Mohammad Wasay, Aga Khan University
Alper I. Dai,, Gaziantep University, Turkey
Mohsin Ansari, Metro Health Medical Center, Ohio
Zubair Shaikh, University of Michigan, Michigan
E .S. Roach, Ohio State University, Columbus


This study presents a large multicenter cohort of children with cerebral venous thrombosis from 5 centers in the United States and analyzes their clinical findings and risk factors. Seventy patients were included in the study (25 neonates, 35%). The age ranged from 6 days to 12 years. Thirty-eight (55%) were younger than 6 months of age, and 28 (40%) were male.
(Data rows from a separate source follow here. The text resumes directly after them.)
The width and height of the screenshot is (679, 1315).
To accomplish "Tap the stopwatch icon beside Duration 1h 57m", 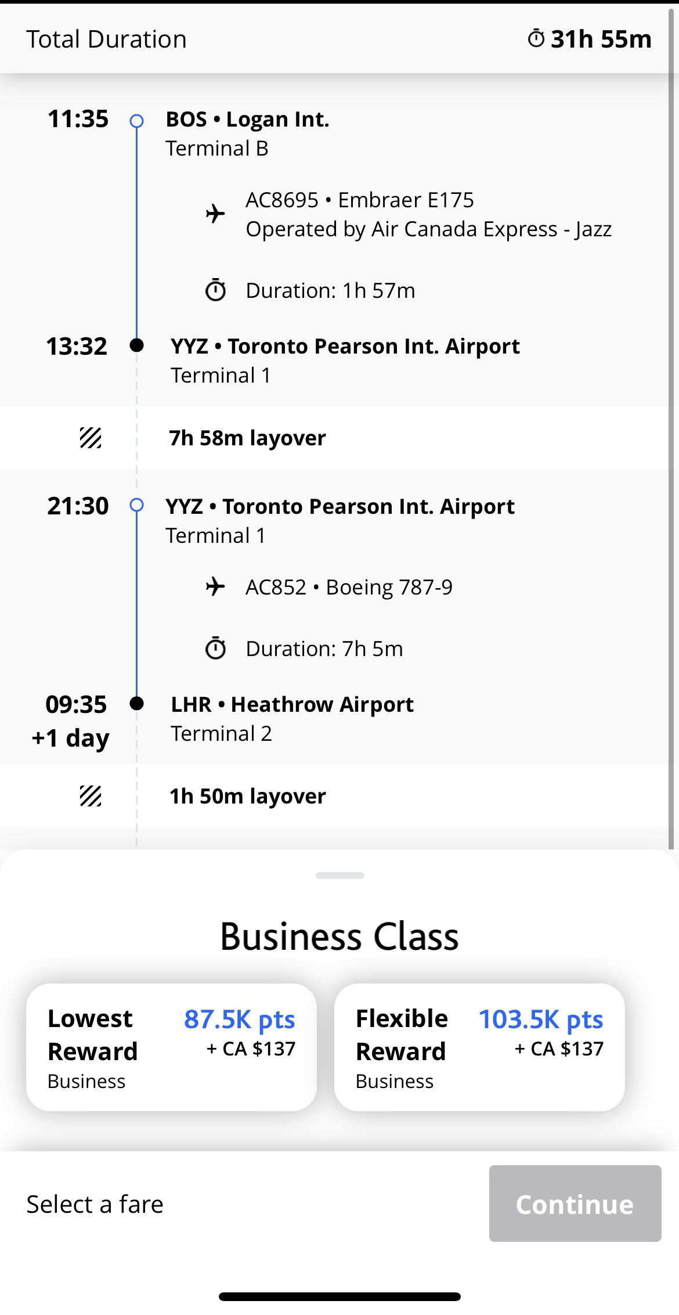I will pyautogui.click(x=215, y=290).
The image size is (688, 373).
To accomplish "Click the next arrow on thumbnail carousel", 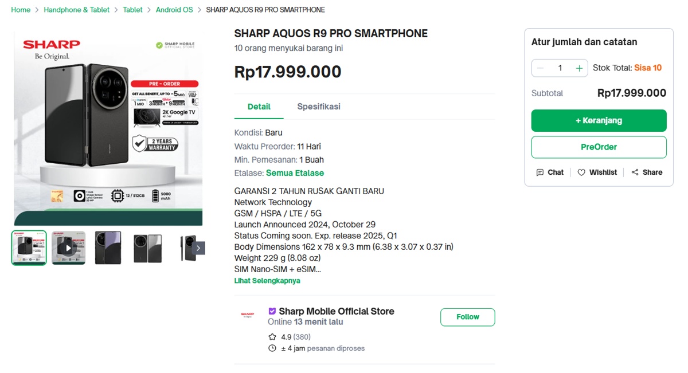I will tap(199, 248).
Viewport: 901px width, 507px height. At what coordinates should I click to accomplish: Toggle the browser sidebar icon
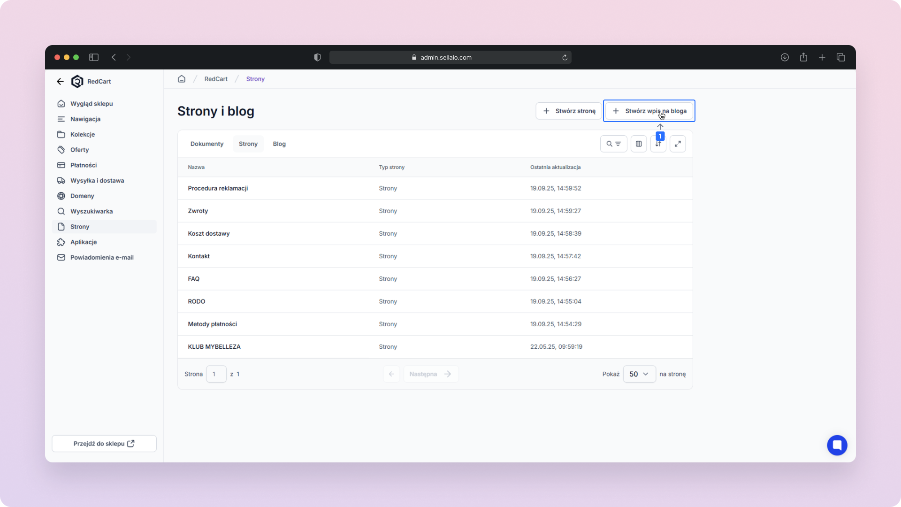[94, 57]
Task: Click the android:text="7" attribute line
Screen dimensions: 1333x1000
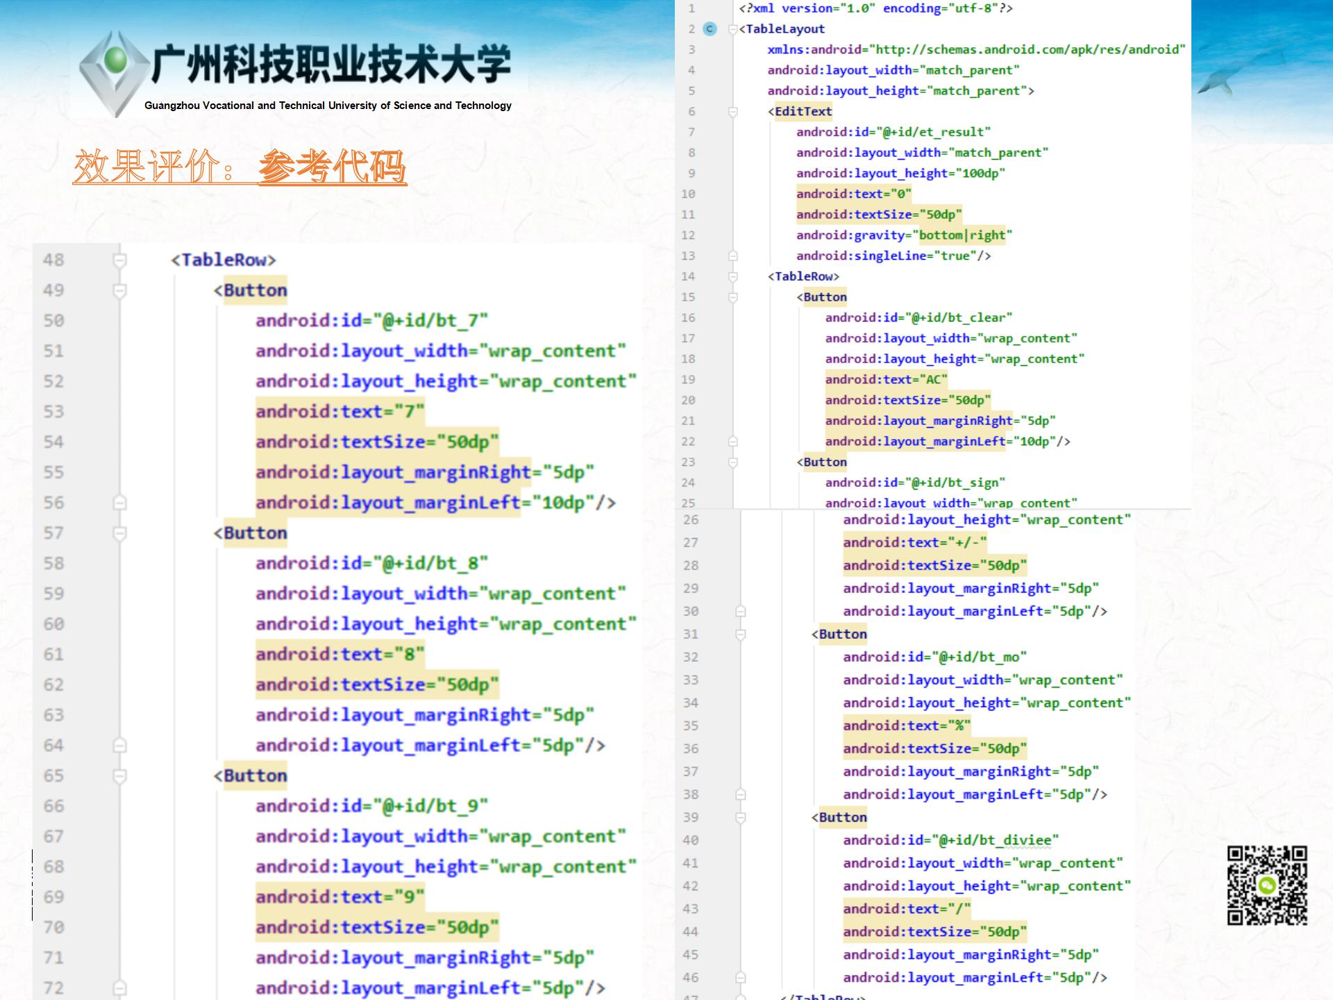Action: tap(339, 412)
Presenting features included seizures (59%), coma (30%), headache (18%), and motor weakness (21%). Common neurological findings included decreased level of consciousness (50%), papilledema (18%), cranial nerve palsy (33%), hemiparesis (29%), and hypotonia (22%). Predisposing factors were identified in 63 (90%) patients. These included infection (40%), perinatal complications (25%), hypercoagulable/hematological diseases (13%), and various other conditions (10%). Hemorrhagic infarcts occurred in 40% of the patients and hydrocephalus in 10%. Transverse sinus thrombosis was more common (73%) than sagittal sinus thrombosis (35%). Three children underwent thrombolysis, 15 patients received anticoagulation, and 49 (70%) were treated with antibiotics and hydration. Nine (13%) patients (6 of them neonates) died. Twenty-nine patients (41%) were normal, whereas 32 patients (46%) had a neurological deficit at discharge. Seizures and coma at presentation were poor prognostic indicators. In conclusion, cerebral venous thrombosis predominantly affects children younger than age 6 months. Mortality is high (25%) in neonatal cerebral venous thrombosis. Only 18 (25%) patients were treated with anticoagulation or thrombolysis.